**Passage shown**.
A day before the fencing team hosted the NU Duals on Nov. 3, the squad had its team picture taken at Patten Gym. But Mahen forgot her purple sweatsuit in her dorm room at Elder Hall.

In a rush to get back to the team, Maden tried to cross Sheridan Road. The light was green, but traffic was stopped in the first lane, blocking Mahen’s vision. A man in a white sport utility vehicle looked back to the left lanes and waved to Mahen, signaling it was safe to cross.

Mahen ran across, trying not to hold up traffic, when a car in the left lane accelerated to make the light and struck Mahen.

The car hit Mahen in the leg, but the whiplash caused her to hit her shoulder on the windshield. The impact of slamming against the vehicle pulverized all of the little bones in Mahen’s shoulder.

She also mildly sprained her ankle and had a bump on her head – neither of which bothers her now, she said.

Mahen kept her arm in a sling for a month and a half to immobilize the shoulder. She had to avoid crowded situations and being bumped to keep from having the bone shift up and interfere with the rotator cuff.

“I basically only had to stay in my dorm and go to class, nothing else,” Mahen joked.

Once out of the sling, Mahen performed range-of-motion pendulum exercises, a form of passive therapy where trainers aid in lifting the arm.

“I didn’t actually start moving my arm on my own until I got back from break,” Mahen said. “It was just about a two-month healing process to that point.”

Mahen is undergoing physical therapy with NU trainers to strengthen her bicep and shoulder. She has been fencing lightly in team drills because she injured her left, non-jousting shoulder. Mahen said she hopes to return to fencing full time by the end of the month.

**Entries provided**.
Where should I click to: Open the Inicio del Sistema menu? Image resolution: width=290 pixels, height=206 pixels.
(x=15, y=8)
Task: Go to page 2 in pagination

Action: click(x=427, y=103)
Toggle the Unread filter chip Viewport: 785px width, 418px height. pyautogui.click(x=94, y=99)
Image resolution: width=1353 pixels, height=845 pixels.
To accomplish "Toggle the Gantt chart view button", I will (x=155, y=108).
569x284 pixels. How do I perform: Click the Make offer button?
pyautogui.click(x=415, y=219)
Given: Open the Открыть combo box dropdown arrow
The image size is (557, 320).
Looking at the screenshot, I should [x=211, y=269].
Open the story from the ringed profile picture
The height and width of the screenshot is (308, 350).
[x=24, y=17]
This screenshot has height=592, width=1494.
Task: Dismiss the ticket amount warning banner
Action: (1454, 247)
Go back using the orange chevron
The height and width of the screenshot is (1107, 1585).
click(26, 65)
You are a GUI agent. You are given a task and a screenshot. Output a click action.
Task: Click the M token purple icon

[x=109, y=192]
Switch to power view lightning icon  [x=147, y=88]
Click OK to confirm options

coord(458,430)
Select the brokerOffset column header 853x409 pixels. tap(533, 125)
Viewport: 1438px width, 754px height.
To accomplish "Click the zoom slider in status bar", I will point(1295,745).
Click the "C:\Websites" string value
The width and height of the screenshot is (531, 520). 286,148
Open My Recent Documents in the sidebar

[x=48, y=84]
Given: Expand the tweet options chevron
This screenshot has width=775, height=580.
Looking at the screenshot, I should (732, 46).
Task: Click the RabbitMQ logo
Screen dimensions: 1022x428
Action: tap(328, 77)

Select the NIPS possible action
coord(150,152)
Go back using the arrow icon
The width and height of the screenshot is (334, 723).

**Prompt 1**.
Answer these questions using the fencing injury article:
(a) Where did the team have its picture taken?
(b) How long did Mahen keep her arm in a sling?
(c) Which of Mahen's shoulders was injured?
**Prompt 2**. Carry on the fencing injury article, starting after its last sentence.
The listing comes from a different source than the article.

**Response box 1**.
(a) Patten Gym
(b) A month and a half
(c) Her left shoulder

**Response box 2**.
“I would really like to compete in the NYU Duals (on Jan. 26), and that’s what I’m training to do,” Mahen said. “I’ve been trying really hard and taking as many lessons as I can, but now the doctors are saying the first week in February.”

If Mahen cannot return until early February, she would likely rejoin the team at the Notre Dame Duals on Feb. 9 and 10.

For Mahen, watching her teammates compete has been the hardest part of the recovery process.

“It’s awful,” Mahen said. “About a week after my accident, I was supposed to be competing in the North American Cup in Dallas, and because of logistical reasons I ended up going anyway, even though I couldn’t compete. I was watching the girls fence, and it was absolutely brutal. It was probably the hardest thing ever.”

Mahen was not with the team in last weekend’s sweep of the Temple Invitational in Philadelphia, and she will not travel to this weekend’s United States Fencing Assocation North American Cup in Atlanta.

“I was so bummed out (last) weekend when they went to Temple and I couldn’t be there cheering them on,” Mahen said. “Being here, you feel so removed. It’s really tough.”

Because Mahen missed the majority of fall training, she said she doesn’t know how she can contribute to the team when she returns. But throughout such a difficult process, Mahen said she has remained positive.

“I’m going to be way behind compared to everyone else,” she said. “It will definitely be more about being there for the girls and cheering them on. I’m going to be supporting them through the toughest part of the season regardless of where my fencing abilities are at.”